The Lancet, has published four major review papers on the Worldwide Obesity Epidemic that has finally identified passive over-consumption of calories as the major cause of the global obesity pandemic. This followed the publication of a major British Study on Tackling Obesities: Future Choices. People throughout the world are getting heavier simply through normal people making a normal responseto an abnormal environment. The food we eat now is calorie dense, and when we eat normally, we passively consume too many calories. Additionally the our meal and portion sizes and meal frequencies (snacks) have increased dramatically. So we eat more, we eat more often, and what we eat is full of fat and calories. Is it any wonder that most of use are getting fat and there is a world wide obesity epidemic?
To put it another way, obesity is the result of people throughout the world responding normally to the obesogenic environment (fatness promoting circumstances).
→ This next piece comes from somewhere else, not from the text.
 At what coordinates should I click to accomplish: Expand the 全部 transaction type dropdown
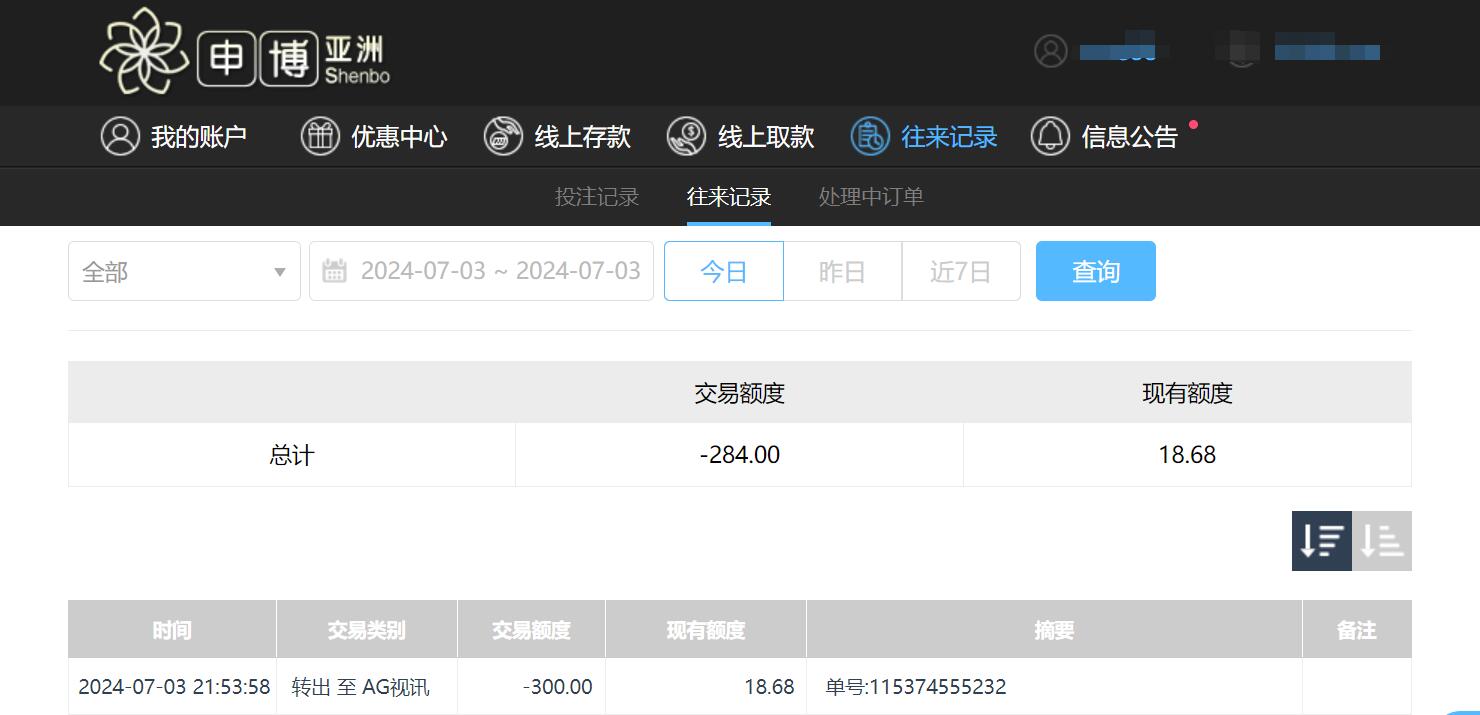(x=183, y=270)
The term obesogenic comes from 'obese' plus the ending '- genic', and refers to things tending to generate or lead to obesity including food, eating patterns and lifestyle.
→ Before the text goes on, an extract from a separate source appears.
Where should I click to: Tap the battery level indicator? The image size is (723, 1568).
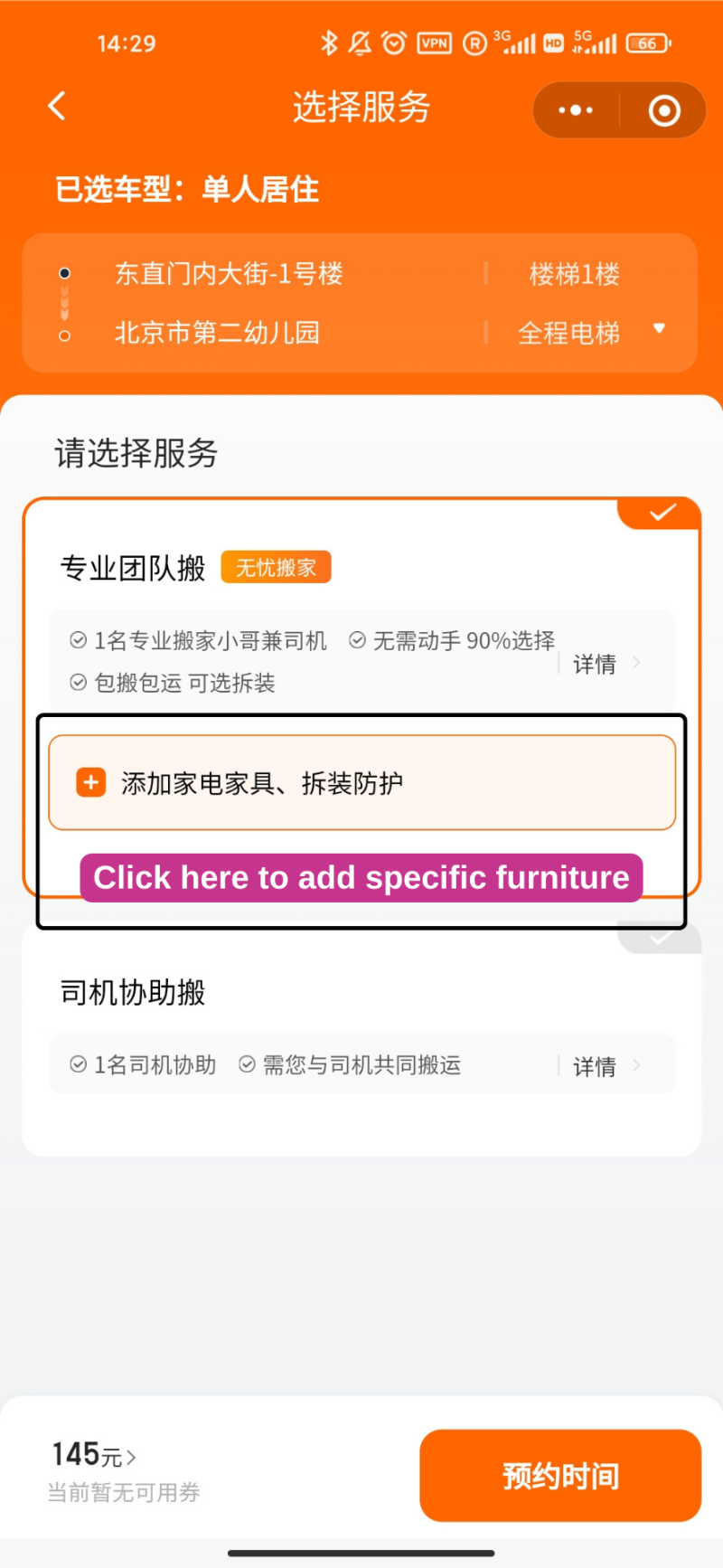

The West has exported its foods and lifestyles to the developing world where the rise of obseity there mirrors the increase in affluence. The people getting fat as those who can afford the western foods and lifestyles. Genetics and body form loads the gun for obesity, but it is the obseogenic environment that pulls the trigger.Government intervention is urgently required to change the obesogenic environment (food and lifestyle) in which we live.
People need to be able to eat normally and not get fat. This is beyond personal choice and self-regulation in the food industry.
The rise of the obesity rates occurred simultaneously in the 1970s and 1980s in most developed, high-income countries (see the images). After the 1980s many middle-income and low-income countries started to show increased obesity rates in both adults and children, mostly in the most affluent groups. By 2008, about 1·46 billion adults throughout the world were overweight, with a body-mass index [BMI] exceeding 25. BMI is defined as body weight divided by the height squared. Of these about 502 million adults were obese with BMI greater than 30. About 170 million children, aged less than 18 years, were classified as either overweight or obese. In some countries more than 25% of all children were overweight. Why has the obesity epidemic occurred over the last 40 years?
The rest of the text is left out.